— Start Article —
Godmans Lane, Kirk Ella
Location
Grid reference: TA018294
Location: 53°45’6"N, 0°27’24"W
Data
Population: 5,638  (2011)
Post town: Hull
Postcode: HU10
Dialling code: 01482
Local Government
Council: East Riding of Yorkshire
Parliamentary
constituency:
Haltemprice and Howden

Kirk Ella is a village on the western outskirts of Kingston upon Hull, five miles west of the city centre, in the East Riding of Yorkshire. The parish includes West Ella. It is in the East Riding's Harthill Wapentake.

Kirk Ella has been a village since at least the 11th century: it remained a relatively unimportant hamlet until the 18th and 19th centuries, when it became a location of choice for merchants of Hull wishing to live outside the city. Several large houses were built during this period, without any substantial increase in village population. After the 1920s, the village grew substantially, with large amounts of high quality housing surrounding the traditional village centre. The village continued to grow during the second half of the 20th century, becoming a large suburb, contiguous with Anlaby and Willerby.
— End Article —
## [Requests]
1. Using the Kirk Ella entry, explain in one to three sentences why Hull merchants chose the village in the 18th and 19th centuries.
2. List each item under the "Data" heading of the Kirk Ella entry, along with its value.
The material that follows isn't needed for anything here.
— Start Data extract —
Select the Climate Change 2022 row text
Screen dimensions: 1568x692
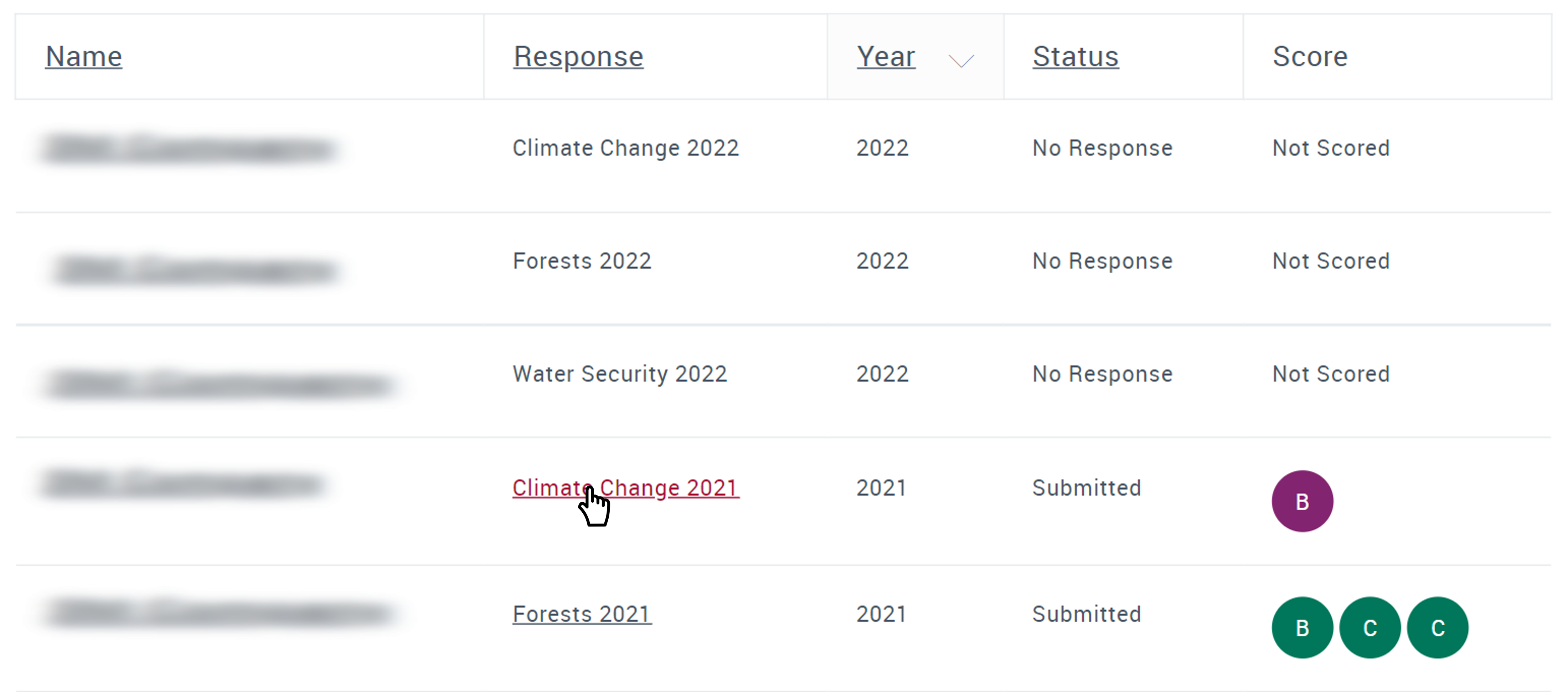pos(626,148)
— End Data extract —
## [Exercise results]
1. Hull merchants wanted to live outside the city, and Kirk Ella became a location of choice for them.

2.
- Population: 5,638 (2011)
- Post town: Hull
- Postcode: HU10
- Dialling code: 01482